> **TASK MATERIAL**
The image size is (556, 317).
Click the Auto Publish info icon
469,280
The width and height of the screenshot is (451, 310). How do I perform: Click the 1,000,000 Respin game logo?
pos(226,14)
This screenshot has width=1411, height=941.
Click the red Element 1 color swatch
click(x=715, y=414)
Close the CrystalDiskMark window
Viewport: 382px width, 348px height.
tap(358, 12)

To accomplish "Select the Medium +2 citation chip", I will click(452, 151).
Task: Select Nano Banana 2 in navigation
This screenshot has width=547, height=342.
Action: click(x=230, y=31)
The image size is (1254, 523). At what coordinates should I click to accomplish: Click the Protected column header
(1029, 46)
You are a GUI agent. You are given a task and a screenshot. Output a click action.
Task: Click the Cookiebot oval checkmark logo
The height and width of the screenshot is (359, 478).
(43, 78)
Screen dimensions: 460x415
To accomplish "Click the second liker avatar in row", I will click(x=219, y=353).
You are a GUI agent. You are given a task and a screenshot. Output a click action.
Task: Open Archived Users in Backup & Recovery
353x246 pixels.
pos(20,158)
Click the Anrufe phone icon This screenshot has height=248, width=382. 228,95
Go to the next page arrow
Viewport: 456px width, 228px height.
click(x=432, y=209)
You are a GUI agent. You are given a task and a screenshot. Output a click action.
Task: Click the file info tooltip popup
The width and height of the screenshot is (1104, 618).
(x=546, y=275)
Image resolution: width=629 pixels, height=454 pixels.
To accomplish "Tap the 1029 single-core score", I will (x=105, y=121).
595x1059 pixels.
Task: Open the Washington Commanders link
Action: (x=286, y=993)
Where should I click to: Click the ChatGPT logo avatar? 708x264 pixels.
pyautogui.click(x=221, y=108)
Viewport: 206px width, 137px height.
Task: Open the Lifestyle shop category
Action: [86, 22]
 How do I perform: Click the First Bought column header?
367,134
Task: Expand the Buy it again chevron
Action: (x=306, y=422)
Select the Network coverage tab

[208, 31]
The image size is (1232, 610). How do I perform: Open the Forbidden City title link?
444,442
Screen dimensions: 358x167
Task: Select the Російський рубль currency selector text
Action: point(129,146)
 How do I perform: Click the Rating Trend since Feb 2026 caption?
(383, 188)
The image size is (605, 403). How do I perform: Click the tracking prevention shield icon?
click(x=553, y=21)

> **WHAT THE EXERCISE ASKS**
Output the full listing. Match it exactly.

> **RESPONSE AREA**
The image size is (556, 317).
Click the Auto Publish info icon
469,280
The width and height of the screenshot is (451, 310). How do I perform: Click the 1,000,000 Respin game logo?
pos(226,14)
This screenshot has width=1411, height=941.
Click the red Element 1 color swatch
click(x=715, y=414)
Close the CrystalDiskMark window
Viewport: 382px width, 348px height.
tap(358, 12)

To accomplish "Select the Medium +2 citation chip", I will click(452, 151).
Task: Select Nano Banana 2 in navigation
This screenshot has width=547, height=342.
Action: click(x=230, y=31)
The image size is (1254, 523). At what coordinates should I click to accomplish: Click the Protected column header
(1029, 46)
You are a GUI agent. You are given a task and a screenshot. Output a click action.
Task: Click the Cookiebot oval checkmark logo
The height and width of the screenshot is (359, 478).
(43, 78)
Screen dimensions: 460x415
To accomplish "Click the second liker avatar in row", I will click(x=219, y=353).
You are a GUI agent. You are given a task and a screenshot. Output a click action.
Task: Open Archived Users in Backup & Recovery
353x246 pixels.
pos(20,158)
Click the Anrufe phone icon This screenshot has height=248, width=382. 228,95
Go to the next page arrow
Viewport: 456px width, 228px height.
click(x=432, y=209)
You are a GUI agent. You are given a task and a screenshot. Output a click action.
Task: Click the file info tooltip popup
The width and height of the screenshot is (1104, 618).
(x=546, y=275)
Image resolution: width=629 pixels, height=454 pixels.
To accomplish "Tap the 1029 single-core score", I will (x=105, y=121).
595x1059 pixels.
Task: Open the Washington Commanders link
Action: (x=286, y=993)
Where should I click to: Click the ChatGPT logo avatar? 708x264 pixels.
pyautogui.click(x=221, y=108)
Viewport: 206px width, 137px height.
Task: Open the Lifestyle shop category
Action: [86, 22]
 How do I perform: Click the First Bought column header?
367,134
Task: Expand the Buy it again chevron
Action: (x=306, y=422)
Select the Network coverage tab

[208, 31]
The image size is (1232, 610). How do I perform: Open the Forbidden City title link?
444,442
Screen dimensions: 358x167
Task: Select the Російський рубль currency selector text
Action: point(129,146)
 How do I perform: Click the Rating Trend since Feb 2026 caption?
(383, 188)
The image size is (605, 403). How do I perform: Click the tracking prevention shield icon?
click(x=553, y=21)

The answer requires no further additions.